» **EXERCISE SET**:
a. Can you restate the debt-assignment passage word for word, starting with "(iii) M/s. SBEC" and going on through "of the SBL."?
b. According to the debt-assignment passage, on what date did IFCI execute the Deed of assignment that assigned its claims against MIL to SBL?
c. Continue the debt-assignment passage from the point where it stops.

In the Year 2018-19, SBL gave a proposal to transfer the above debt by way of assignment to the Company at a total consideration of Rs. 1232.20 Lacs at which the said debt was acquired by SBL from IDBI. Thereafter, SBL has executed a Deed of Assignment on 12th June, 2018 in favour of the Company and assigned all its claims together with all securities and charges created in the assets of MIL. The Registrar of Companies has registered the modification of charge in favour of the Company. The said debts are now receivable by the Company from Modi Industries Limited.

(iii) M/s. SBEC Bioenergy Limited (SBL), a Subsidiary of the Company had negotiated, settle and acquired the Debt of IFCI in Modi Industries Limited (MIL) and entered into an agreement on 30thDecember, 2009 with IFCI. This agreement was in terms of IFCI's Letter dated 30thDecember, 2007. Under the said agreement IFCI agreed to assign its entire debt due and payable by MIL to IFCI, subject to payment of the OTS amount of Rs. 775 Lacs together with interest and in consideration thereof IFCI executed a Deed of assignment dated 19thApril, 2012and assigned all its claims against MIL together with securities and charges in favour of SBL. The Registrar of Companies has registered the modification of charge in favour of the SBL.

In the Year 2018-19, SBL gave a proposal to transfer the above debt by way of assignment to the Company at a total consideration of Rs. 775 Lacs at which the said debt was initially acquired from IFCI. Thereafter, SBL has executed a Deed of Assignment on 12th June, 2018 in favour of the Company and assigned all its claims together with all securities and charges created in the assets of MIL. The Registrar of Companies has registered the modification of charge in favour of the Company. The said debts are now receivable by the Company from Modi Industries Limited.

» **DATA EXTRACT**:
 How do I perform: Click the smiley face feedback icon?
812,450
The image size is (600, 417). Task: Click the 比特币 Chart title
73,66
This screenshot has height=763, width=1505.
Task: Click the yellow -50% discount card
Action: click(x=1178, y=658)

» **ANSWERS FOR THIS EXERCISE**:
a.
(iii) M/s. SBEC Bioenergy Limited (SBL), a Subsidiary of the Company had negotiated, settle and acquired the Debt of IFCI in Modi Industries Limited (MIL) and entered into an agreement on 30thDecember, 2009 with IFCI. This agreement was in terms of IFCI's Letter dated 30thDecember, 2007. Under the said agreement IFCI agreed to assign its entire debt due and payable by MIL to IFCI, subject to payment of the OTS amount of Rs. 775 Lacs together with interest and in consideration thereof IFCI executed a Deed of assignment dated 19thApril, 2012and assigned all its claims against MIL together with securities and charges in favour of SBL. The Registrar of Companies has registered the modification of charge in favour of the SBL.

b. 19th April, 2012.

c.
(iv) The company has taken the debt of IDBI, PNB & IFCI in Modi Industries Limited (MIL). As at 31st March, 2025 the company has net exposure of Rs.14685.98lacs. No Interest on the said amount has been provided as there is no reasonable certainty of its collection since the net worth of MIL has been completely eroded. Pending final settlement with MIL and without prejudice to the company's right for settlement the company has received a sum of Rs 2500 lacs in December 2024 which has been held in Trust since the company has rejected the one time settlement proposed by MIL.

(V) The company has valued the closing stock at NRV instead of " the lower of cost and net realisable value" as required under IND AS-2 "Inventories" .Since the NRV is higher than cost this has resultant in overstatement of Inventories by Rs.2312.28 lacs , understatement of loss for the year by Rs.2312.28 lacs and its consequential impact on EPS.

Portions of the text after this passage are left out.